The first time that Confidence Man played at the Metro Theatre in Sydney was in late 2016, supporting Chairlift on what was their final-ever tour. Although playing to a curtained-off room populated by literally dozens of people that had no idea what they were watching, they left an impression and cemented themselves as ones to watch insofar as live acts in Australian music were concerned. Fast forward some 18 months and changed, and their return to the venue is considerably different.
They’re the headlining act on a Friday night at the venue, and every available ticket has been snapped up. It’s quite literally on for young and old, as the underage fans squeeze up against the barrier and the over-18s crowd stakes out prime positions in the elevations. Confidence Man are riding high on the back of their debut LP, Confident Music for Confident People, and have long since asserted themselves as a must-see band on the circuit – and not just within dance music, either. It’s clear why that is from the second they arrive on-stage – first the anonymous, instrumental half to lock into the groove, then the triumphant arrival of vocalists/dancers Janet Planet and Sugar Bones. “Bubblegum” immediately sparks a frenzy of teens on each other’s shoulders and a deafening “ooh-WEE” in the song’s irresistible chorus. Minutes later, “Fascination” has the crowd joining in on the simple but entirely effective choreography – it feels like a scene out of Saturday Night Fever in the best way possible.

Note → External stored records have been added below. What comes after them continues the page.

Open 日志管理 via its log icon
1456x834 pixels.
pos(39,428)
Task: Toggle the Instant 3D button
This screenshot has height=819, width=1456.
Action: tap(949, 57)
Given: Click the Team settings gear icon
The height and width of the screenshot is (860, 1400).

The quartet never shy away from being camp, kitsch and flat out silly. If anything, they lean into this so far that it comes full circle to make them infinitely cooler than most bands that desperately angle for street cred. Hell, the fact there are sections in the set entirely dedicated to the vocalists undergoing a costume change puts them far ahead of the game – it’s, as the kids say, extra. Again, in the best way possible. The hits roll out in grand fashion as the set draws to a close – the “Low Rider” pastiche “Don’t You Know I’m in a Band,” signature song “Boyfriend (Repeat)” – but it’s worth noting that every single song elicits a fervent response as if they were all number-one smash hits. Such is the power of Confidence Man – whether you’re getting down or bouncing skyward, you’re in the palm of their hands the entire time they’re performing. Once more, that’s meant in the best way possible.